Cross-Domain Transfer Learning from Peptides to Metabolites Using a Multi-Property Fine-Tuned LLM.

Bioinformatics (Oxford, England)·2026
Same journal

Biomedical Concept Recognition with Error-aware Negative-enhanced Ranking Framework.

Bioinformatics (Oxford, England)·2026
Same journal

TEDLH: Domain HMMs for sensitive detection of remote homologues.

Bioinformatics (Oxford, England)·2026
Same journal

PLNFGL: Joint Estimation of Multi-Condition Gene Networks from Single-cell RNA-seq Data.

Bioinformatics (Oxford, England)·2026
Same journal

MCFST: Spatial domain identification method based on multi-view graph convolutional network and graph fusion network.

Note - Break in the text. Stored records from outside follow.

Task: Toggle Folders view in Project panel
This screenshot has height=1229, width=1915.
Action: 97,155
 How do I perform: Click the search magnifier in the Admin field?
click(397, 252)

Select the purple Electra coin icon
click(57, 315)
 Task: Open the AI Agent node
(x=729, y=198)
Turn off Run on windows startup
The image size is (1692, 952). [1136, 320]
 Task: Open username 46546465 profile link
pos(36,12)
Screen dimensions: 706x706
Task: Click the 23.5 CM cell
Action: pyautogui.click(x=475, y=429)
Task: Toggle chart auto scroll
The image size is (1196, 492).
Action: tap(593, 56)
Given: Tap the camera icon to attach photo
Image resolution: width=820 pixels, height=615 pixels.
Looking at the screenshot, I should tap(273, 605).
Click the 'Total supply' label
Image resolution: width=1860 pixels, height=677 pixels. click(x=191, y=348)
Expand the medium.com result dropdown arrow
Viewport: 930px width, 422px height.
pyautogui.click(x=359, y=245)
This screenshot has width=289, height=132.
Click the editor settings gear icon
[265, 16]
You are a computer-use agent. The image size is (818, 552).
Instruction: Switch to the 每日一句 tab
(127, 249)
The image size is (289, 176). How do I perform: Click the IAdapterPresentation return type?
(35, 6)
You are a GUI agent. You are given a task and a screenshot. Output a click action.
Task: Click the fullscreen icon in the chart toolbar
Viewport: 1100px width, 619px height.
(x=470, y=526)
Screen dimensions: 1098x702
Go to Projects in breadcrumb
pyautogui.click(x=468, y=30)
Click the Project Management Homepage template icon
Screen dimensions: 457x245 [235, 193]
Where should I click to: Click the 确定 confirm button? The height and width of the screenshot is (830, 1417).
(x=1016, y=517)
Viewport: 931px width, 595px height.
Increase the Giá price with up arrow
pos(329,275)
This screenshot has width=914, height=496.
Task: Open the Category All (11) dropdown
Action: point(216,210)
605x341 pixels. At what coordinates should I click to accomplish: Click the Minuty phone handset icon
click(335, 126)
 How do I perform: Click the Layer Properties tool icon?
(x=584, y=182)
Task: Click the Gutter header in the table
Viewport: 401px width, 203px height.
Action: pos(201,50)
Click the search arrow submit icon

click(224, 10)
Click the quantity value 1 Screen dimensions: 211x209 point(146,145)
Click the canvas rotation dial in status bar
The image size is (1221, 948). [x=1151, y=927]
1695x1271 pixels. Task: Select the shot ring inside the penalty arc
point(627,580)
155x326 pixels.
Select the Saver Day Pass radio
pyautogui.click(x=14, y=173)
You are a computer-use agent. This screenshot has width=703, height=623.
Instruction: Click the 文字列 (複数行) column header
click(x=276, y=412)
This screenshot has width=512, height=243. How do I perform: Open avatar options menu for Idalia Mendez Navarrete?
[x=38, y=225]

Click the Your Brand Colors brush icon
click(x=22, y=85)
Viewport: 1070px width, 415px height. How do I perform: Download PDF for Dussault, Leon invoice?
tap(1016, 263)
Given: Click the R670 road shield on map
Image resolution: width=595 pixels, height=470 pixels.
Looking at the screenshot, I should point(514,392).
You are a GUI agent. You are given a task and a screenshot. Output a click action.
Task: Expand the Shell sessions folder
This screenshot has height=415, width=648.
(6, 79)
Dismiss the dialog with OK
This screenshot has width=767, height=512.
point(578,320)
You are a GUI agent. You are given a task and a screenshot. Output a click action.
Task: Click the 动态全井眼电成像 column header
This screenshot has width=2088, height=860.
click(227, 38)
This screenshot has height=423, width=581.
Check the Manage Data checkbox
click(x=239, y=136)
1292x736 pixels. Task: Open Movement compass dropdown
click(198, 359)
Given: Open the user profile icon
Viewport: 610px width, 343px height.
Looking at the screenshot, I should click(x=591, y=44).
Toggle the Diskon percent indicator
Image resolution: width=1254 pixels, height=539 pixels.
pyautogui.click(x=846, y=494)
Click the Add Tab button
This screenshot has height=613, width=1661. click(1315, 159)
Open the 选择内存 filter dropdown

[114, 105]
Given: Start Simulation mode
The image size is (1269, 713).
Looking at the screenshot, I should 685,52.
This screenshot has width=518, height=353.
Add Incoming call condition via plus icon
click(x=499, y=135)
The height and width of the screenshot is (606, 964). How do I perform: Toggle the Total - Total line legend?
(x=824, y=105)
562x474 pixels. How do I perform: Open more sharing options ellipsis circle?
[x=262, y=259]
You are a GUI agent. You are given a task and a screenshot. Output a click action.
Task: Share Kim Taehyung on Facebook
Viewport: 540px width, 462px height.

Bioinformatics (Oxford, England)·2026
Same journal

SpaBiT: Enhancing Spatial Transcriptomics Resolution via Bidirectional Attention Transformers.

Bioinformatics (Oxford, England)·2026
See all related articles

Related Experiment Videos

An integrated strategy for prediction uncertainty analysis.

J Vanlier1, C A Tiemann, P A J Hilbers

  • 1Department of BioMedical Engineering, Eindhoven University of Technology, Eindhoven, The Netherlands. j.vanlier@tue.nl

Bioinformatics (Oxford, England)
|February 23, 2012
PubMed
Summary
This summary is machine-generated.

Mathematical modeling in systems biology estimates unknown parameters from data. This study introduces a new method to analyze prediction uncertainty, improving model reliability despite parameter challenges.

Related Experiment Videos

Area of Science:

  • Systems Biology
  • Computational Biology
  • Biochemical Pathway Modeling

Background:

  • Mathematical modeling is crucial for understanding biochemical pathways.
  • Estimating unknown parameters from limited experimental data leads to significant prediction uncertainty in complex biological models.
  • Addressing prediction uncertainty is vital in Systems Biology.

Purpose of the Study:

  • To develop and demonstrate a robust strategy for analyzing model prediction uncertainty in Systems Biology.
  • To enhance the reliability of model predictions when dealing with parameter uncertainty and non-identifiability.

Main Methods:

  • Integration of profile likelihood analysis with Bayesian estimation.
  • Application of the developed method to a model of the JAK-STAT signaling pathway.

Main Results:

  • The proposed strategy effectively quantifies prediction uncertainty.
  • Identified predictions on unobserved variables with high confidence, even with non-identifiable parameters.
  • Demonstrated the utility of the method in a relevant biological system (JAK-STAT pathway).

Conclusions:

  • The combined profile likelihood and Bayesian estimation approach provides a powerful tool for Systems Biology model prediction uncertainty analysis.
  • This method allows for confident predictions of unobserved variables, enhancing the practical utility of mathematical models in biology.
  • The approach is valuable for interpreting model behavior and identifying reliable predictions in the presence of parameter uncertainty.